**Excerpted data**:
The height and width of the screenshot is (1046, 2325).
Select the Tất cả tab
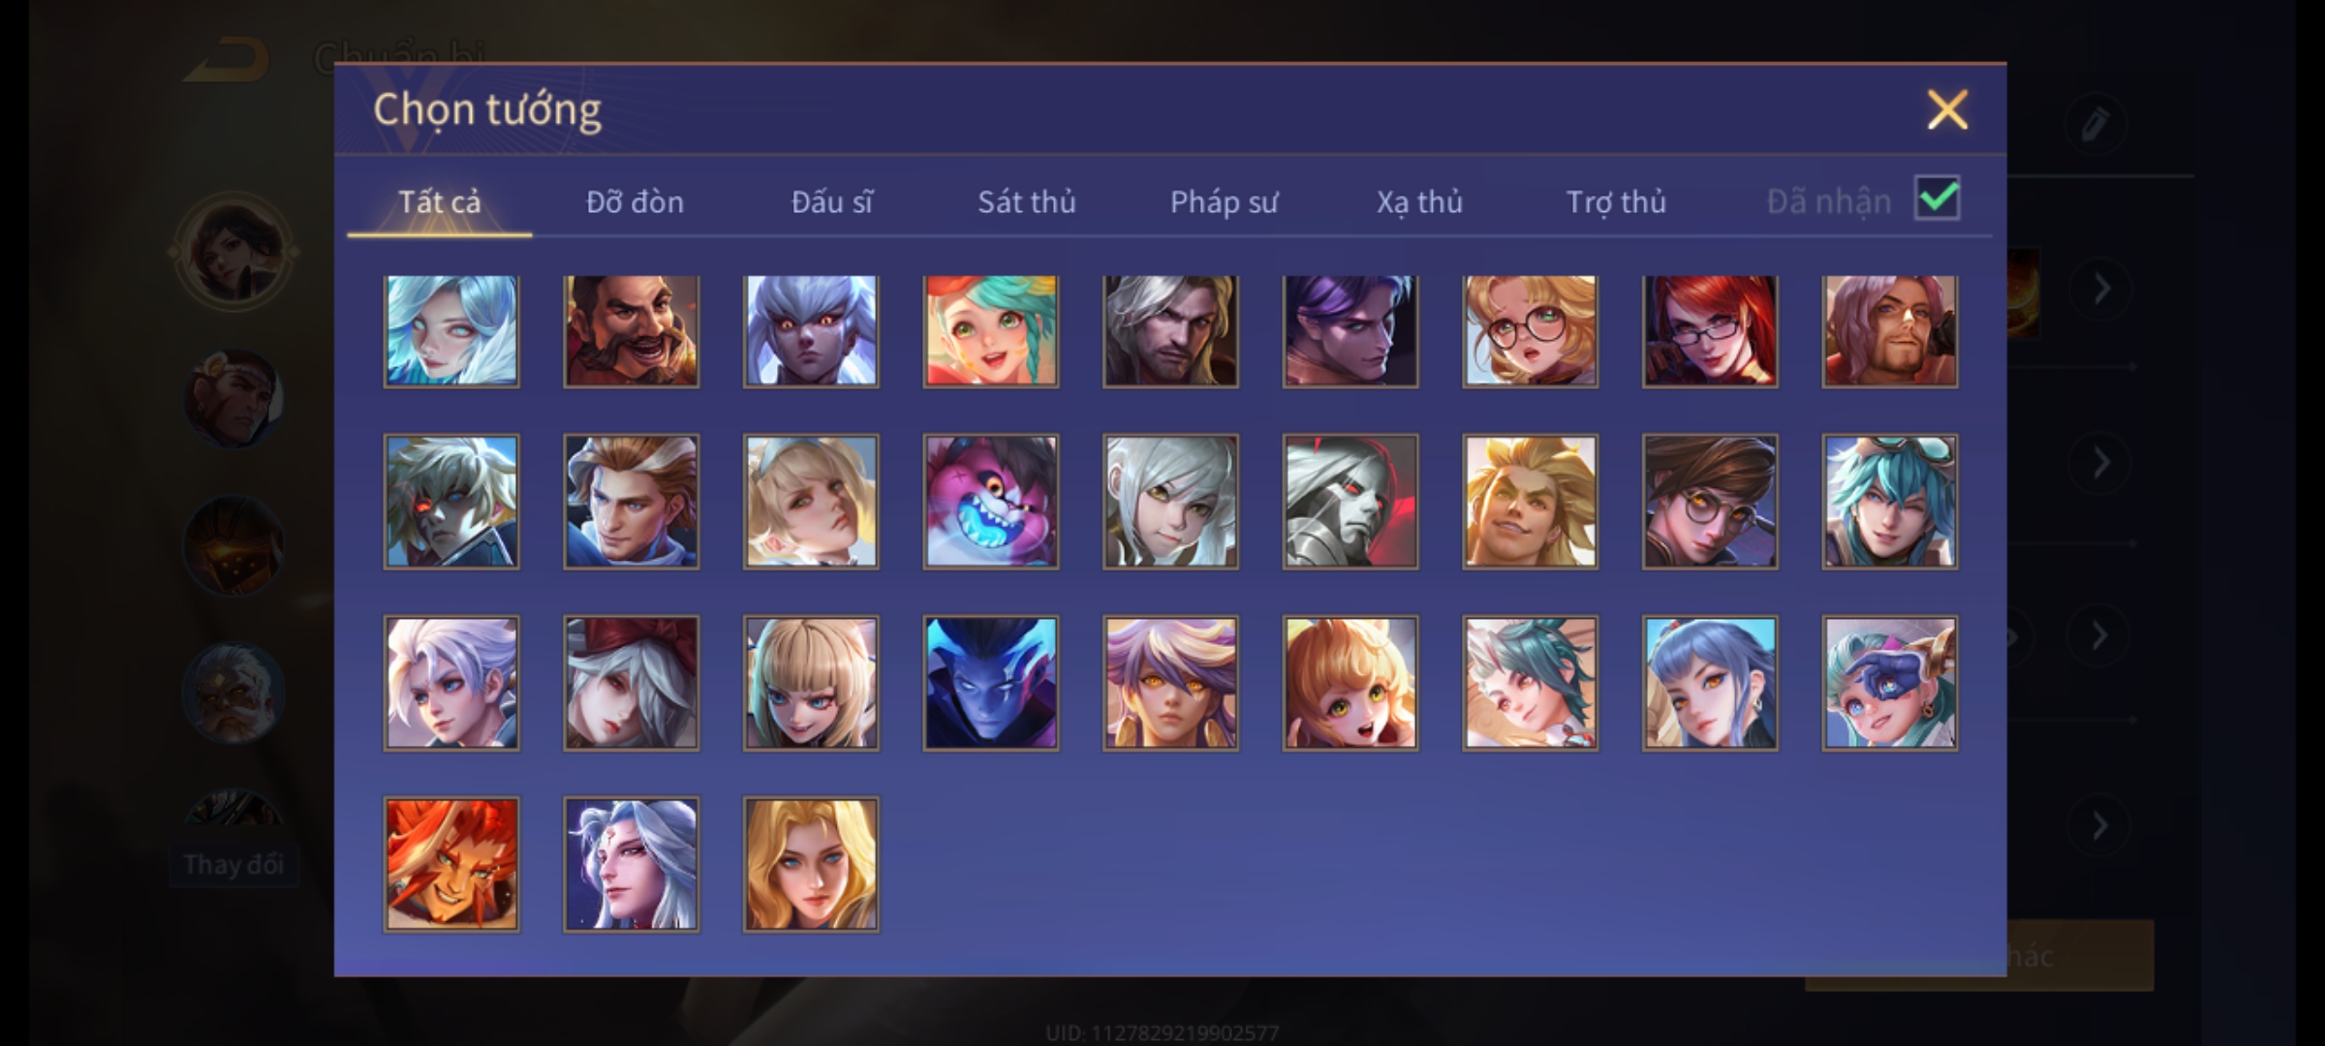pyautogui.click(x=439, y=201)
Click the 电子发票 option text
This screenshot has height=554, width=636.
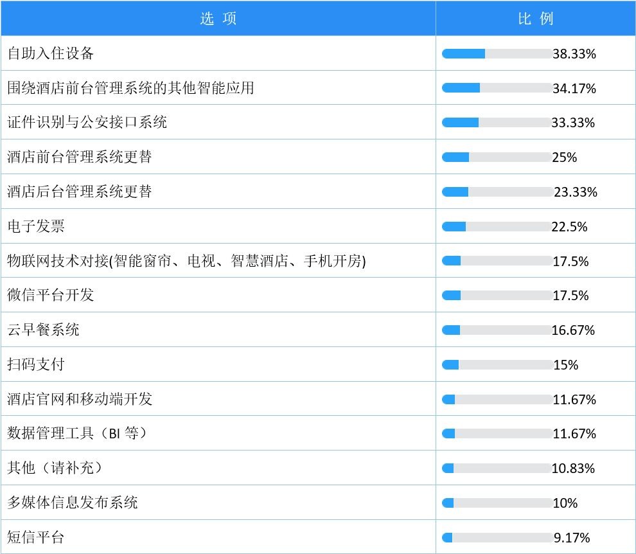[x=36, y=226]
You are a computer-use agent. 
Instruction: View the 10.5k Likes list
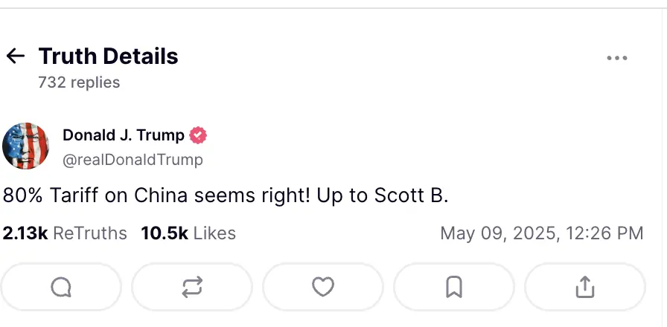pyautogui.click(x=188, y=233)
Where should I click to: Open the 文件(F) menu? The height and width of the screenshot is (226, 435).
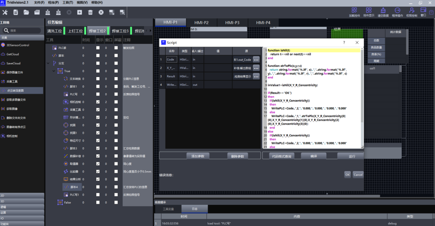39,2
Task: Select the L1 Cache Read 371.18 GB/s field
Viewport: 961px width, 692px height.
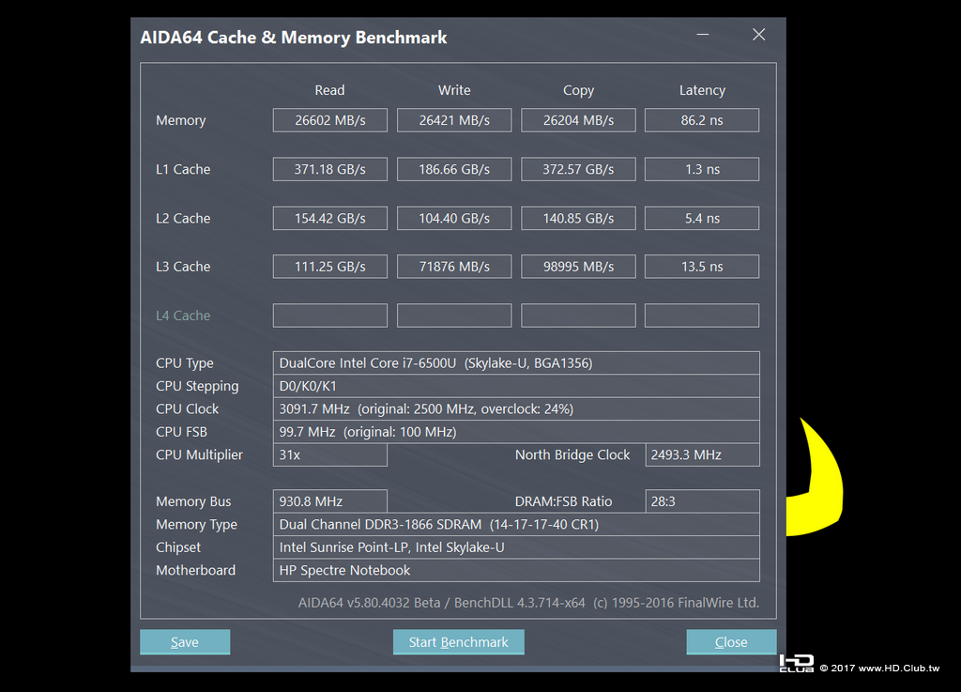Action: (329, 169)
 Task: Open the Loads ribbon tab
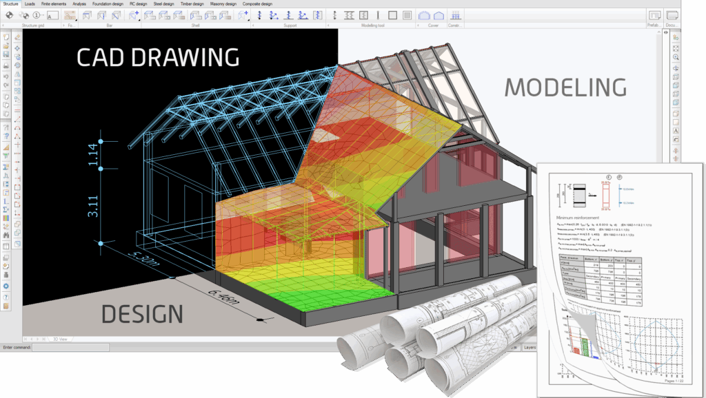click(30, 3)
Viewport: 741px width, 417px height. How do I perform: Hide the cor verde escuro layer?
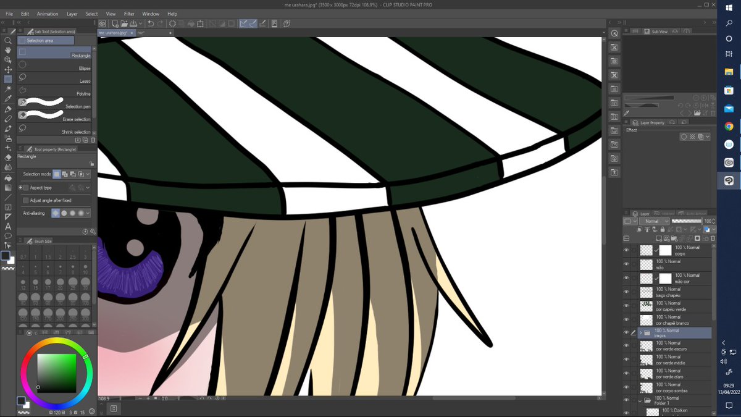[x=626, y=347]
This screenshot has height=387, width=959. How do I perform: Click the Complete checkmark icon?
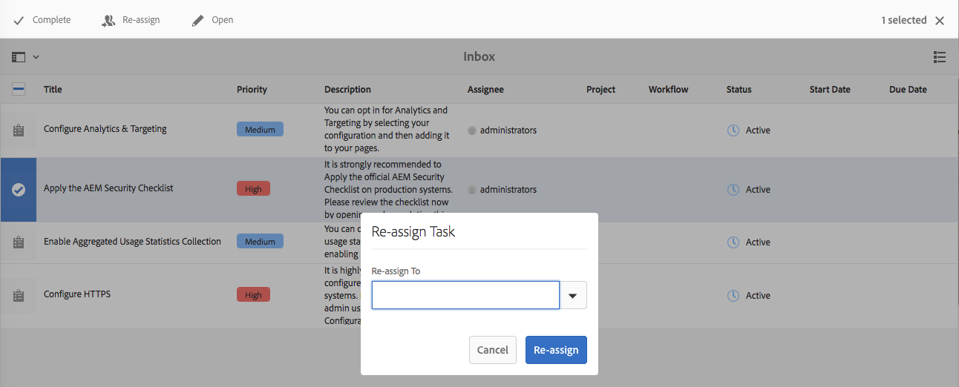coord(19,21)
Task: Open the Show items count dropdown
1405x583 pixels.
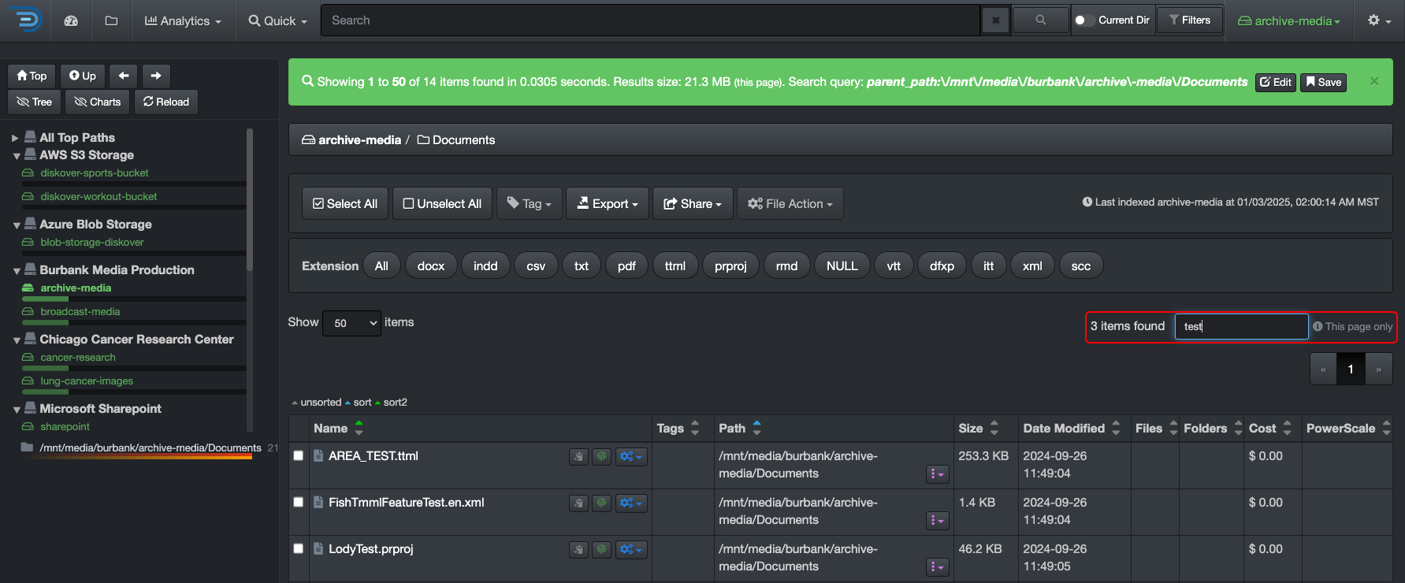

**Work order**: Where the line containing "This screenshot has height=554, width=636." appears, begin writing out the lines word for word, and continue through the last line of the data, leaving out pictures.

**Written reply**:
This screenshot has height=554, width=636.
[x=36, y=226]
You are a computer-use agent. 
Instruction: View the 10.5k Likes list
pyautogui.click(x=188, y=233)
Where should I click to: Open the 文件(F) menu? The height and width of the screenshot is (226, 435).
39,2
Task: Select the L1 Cache Read 371.18 GB/s field
Viewport: 961px width, 692px height.
Action: (329, 169)
 Task: Open the Loads ribbon tab
click(30, 3)
Viewport: 741px width, 417px height. How do I perform: Hide the cor verde escuro layer?
[x=626, y=347]
This screenshot has height=387, width=959. How do I perform: Click the Complete checkmark icon?
coord(19,21)
Task: Open the Show items count dropdown
1405x583 pixels.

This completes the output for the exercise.